Historicamente, o movimento indígena brasileiro "abraçou" e foi
"abraçado" pelos partidos de esquerda. O cacique Mário Juruna,
primeiro indígena eleito para a Câmara dos Deputados, em 1982, se elegeu pelo
PDT de Leonel Brizola.
Sem
pontes com o bolsonarismo e com a chamada "terceira via", o movimento
indígena aposta suas fichas na vitória do ex-presidente Luiz Inácio Lula da
Silva (PT).
Na
semana passada, por exemplo, o ex-presidente foi recebido por lideranças
indígenas durante o Acampamento Terra Livre (ATL).

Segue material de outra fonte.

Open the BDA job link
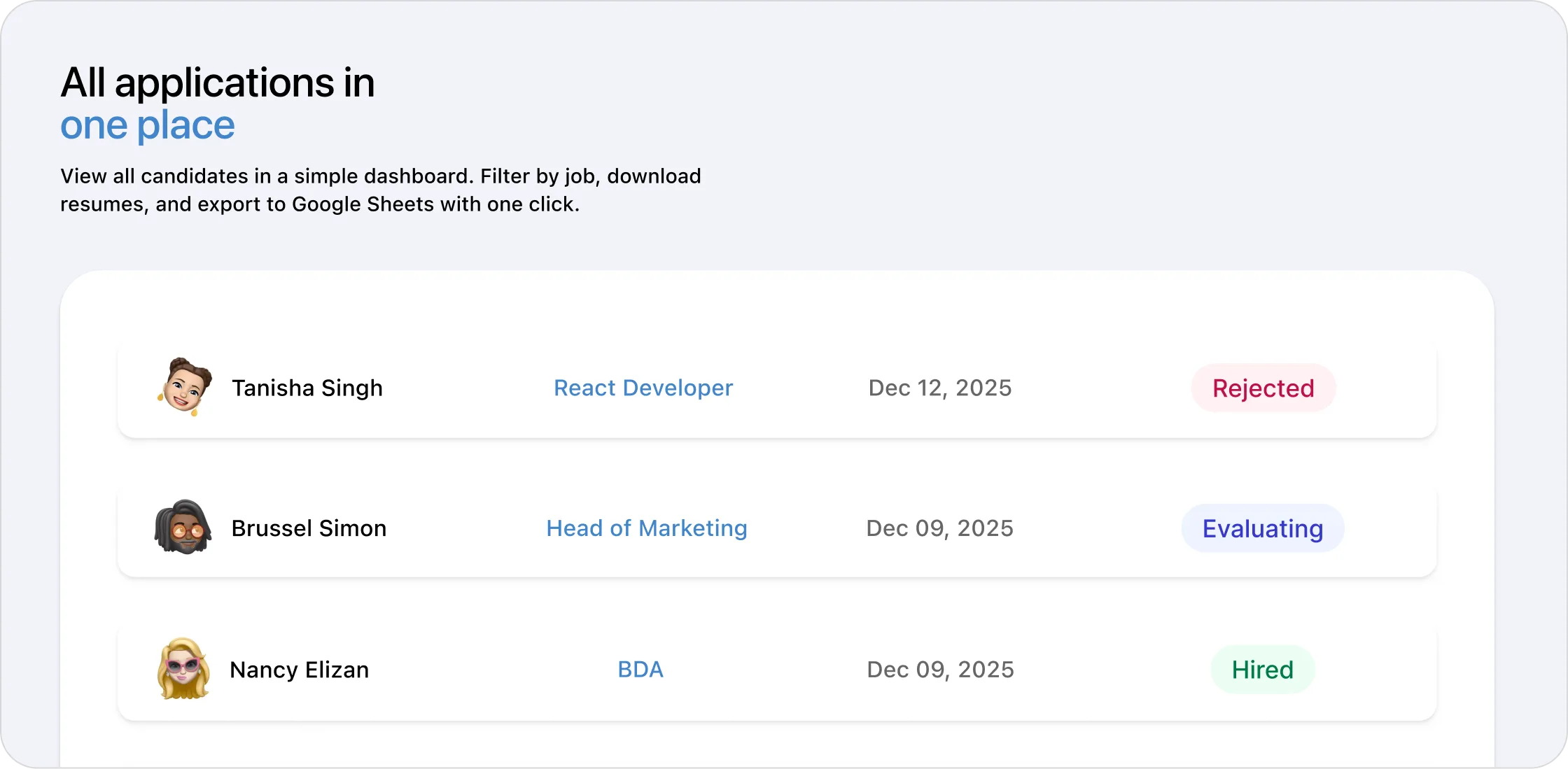This screenshot has width=1568, height=769. [640, 670]
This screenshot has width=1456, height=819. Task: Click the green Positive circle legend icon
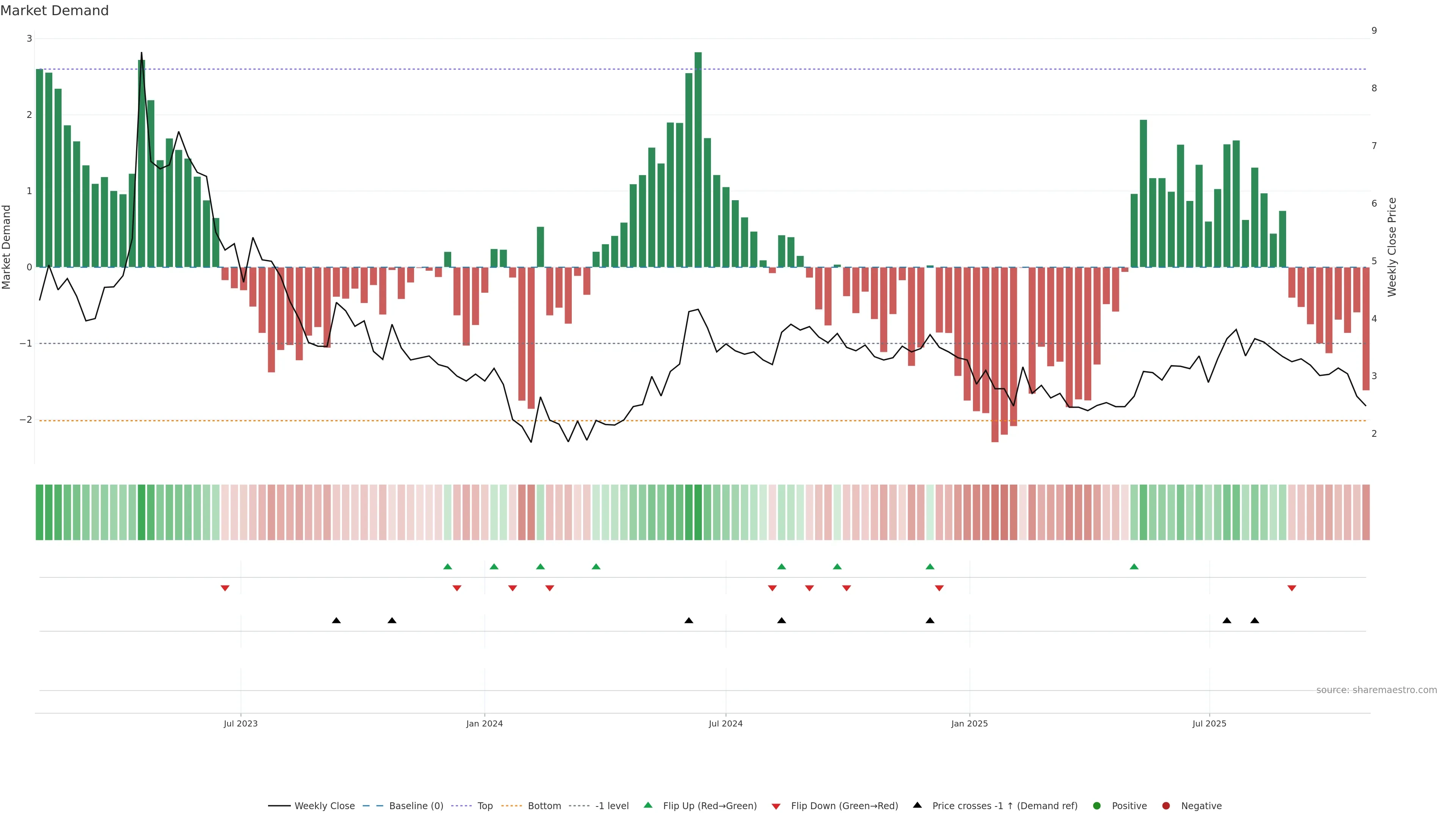click(x=1097, y=805)
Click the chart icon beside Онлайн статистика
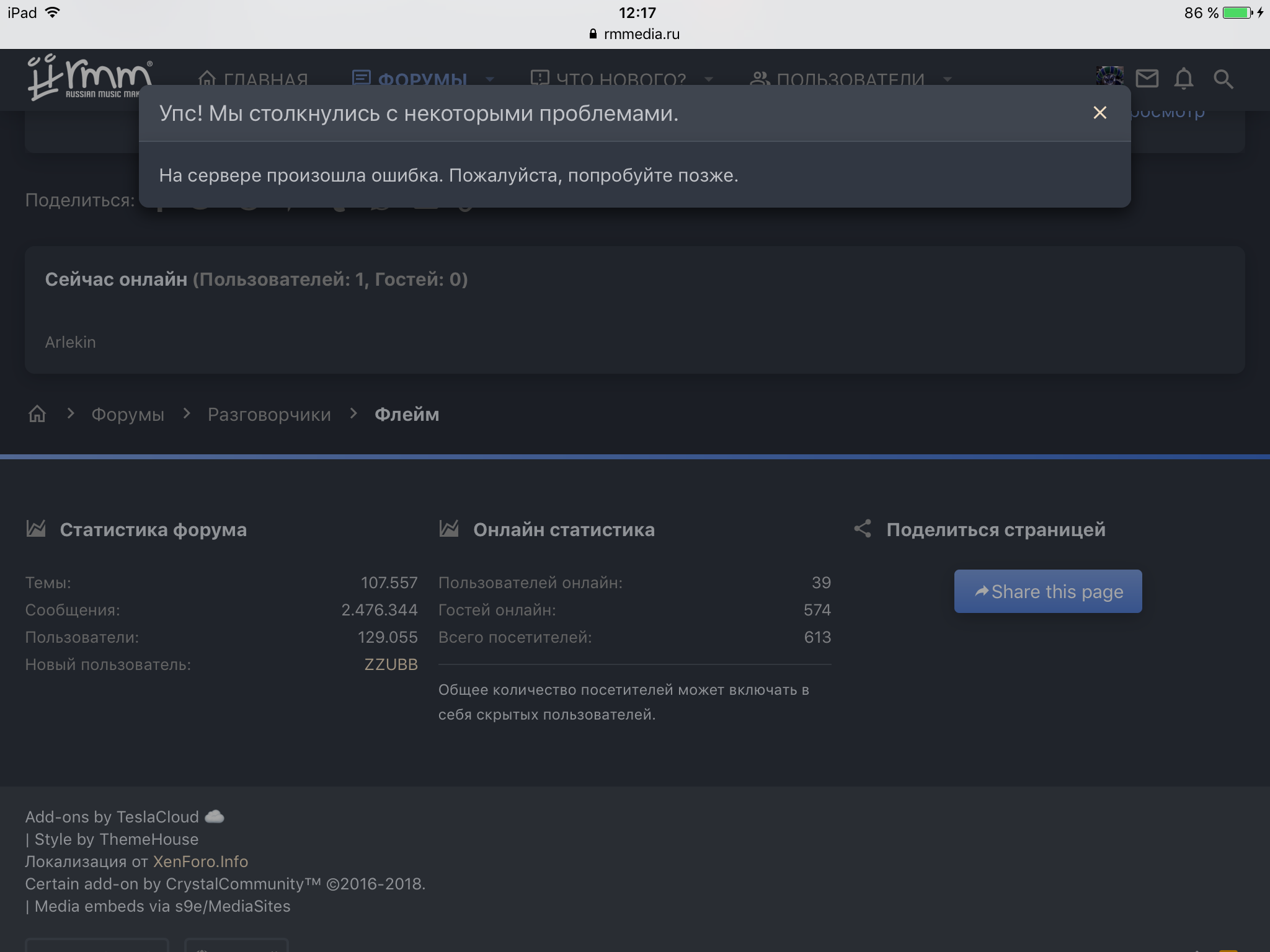1270x952 pixels. coord(449,529)
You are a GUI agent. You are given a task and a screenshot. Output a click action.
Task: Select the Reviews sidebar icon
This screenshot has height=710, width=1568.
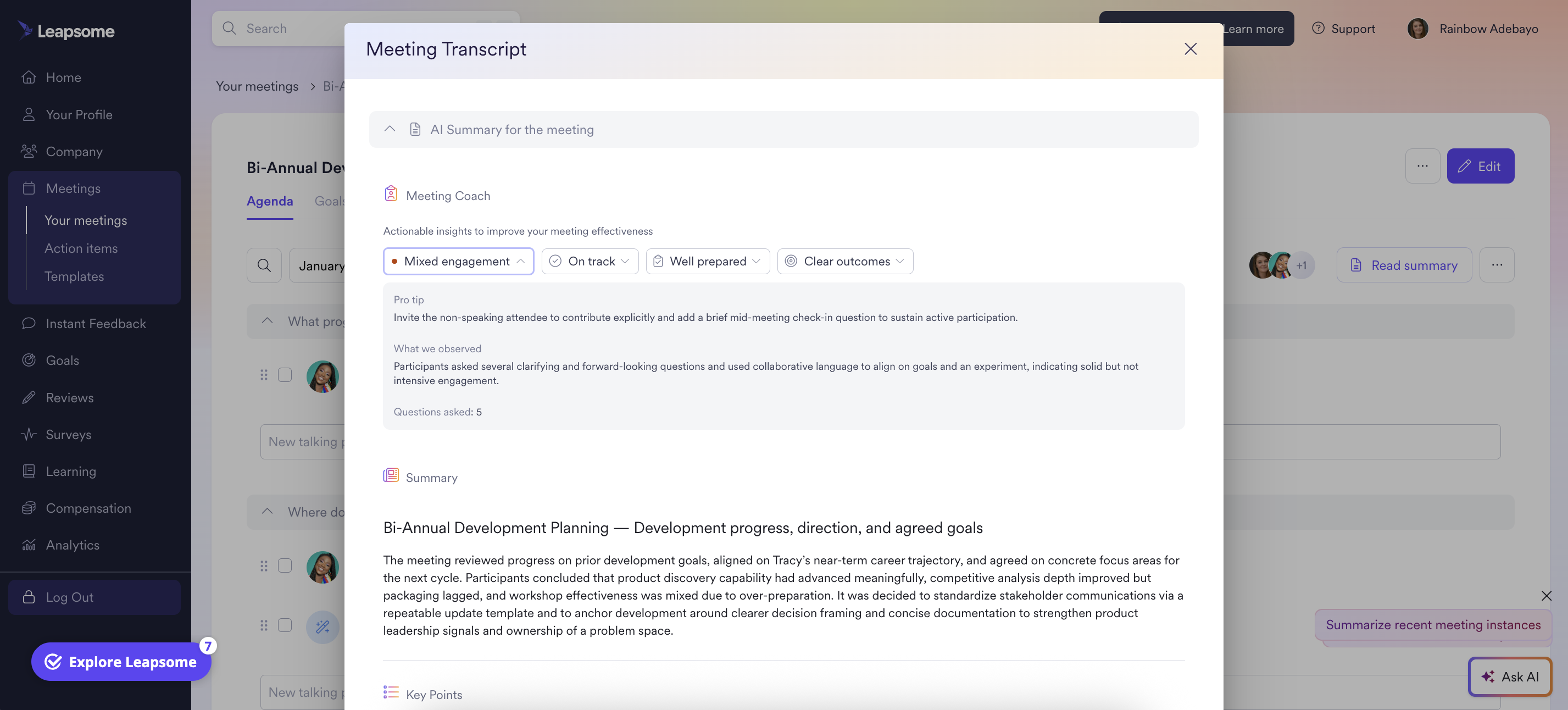(29, 397)
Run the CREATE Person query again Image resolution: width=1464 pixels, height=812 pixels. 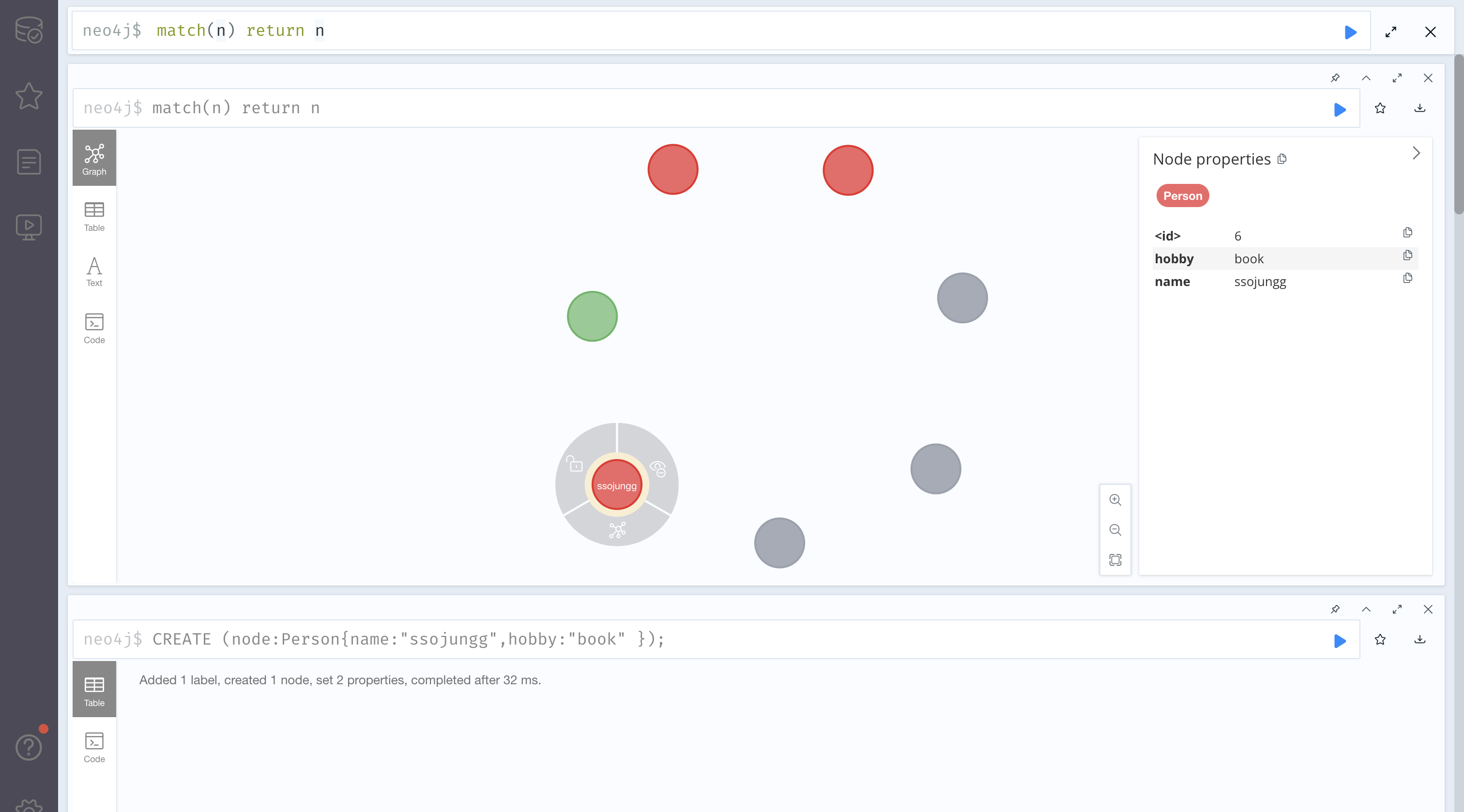(x=1340, y=640)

Centenas de pessoas de
diversas etnias se aglomeraram e ovacionaram o petista que é pré-candidato à
Presidência da República e se coloca como principal opositor de Jair Bolsonaro.
O apoio
acontece apesar de o movimento indígena ter cobrado publicamente o
ex-presidente pelos impactos causados pela construção da usina hidrelétrica de
Belo Monte, no Pará, que afetou a vida de comunidades indígenas na bacia do rio
Xingu e foi construída durante os governos petistas.
"Existe,
sim, essa encruzilhada. É claro que há uma proximidade ideológica entre o
movimento e a esquerda. Nós apoiamos Lula, mas não esquecemos de Belo Monte. O
problema é que não houve diálogo possível com o bolsonarismo. As pautas dele
(Jair Bolsonaro) vão na direção oposta das nossas", diz Sônia Guajajara.
Sônia
admite que o movimento também não tem "pontes" estabelecidas com os
nomes que tentam se viabilizar pela terceira via, entre eles estão a senadora
Simone Tebet (MDB-MS), o ex-juiz e ex-ministro da Justiça Sergio Moro e os
ex-governadores de São Paulo e do Rio Grande do Sul, João Doria e Eduardo
Leite, ambos do PSDB.
A
liderança diz, no entanto, que o movimento indígena estaria aberto a dialogar
com um candidato de centro caso saia vitorioso nas eleições de outubro.
"A
gente está disposto a dialogar com um nome de centro. A questão é saber se eles
irão ou não querer conversar com a gente e ouvir as nossas pautas", diz
Sônia. (BBC)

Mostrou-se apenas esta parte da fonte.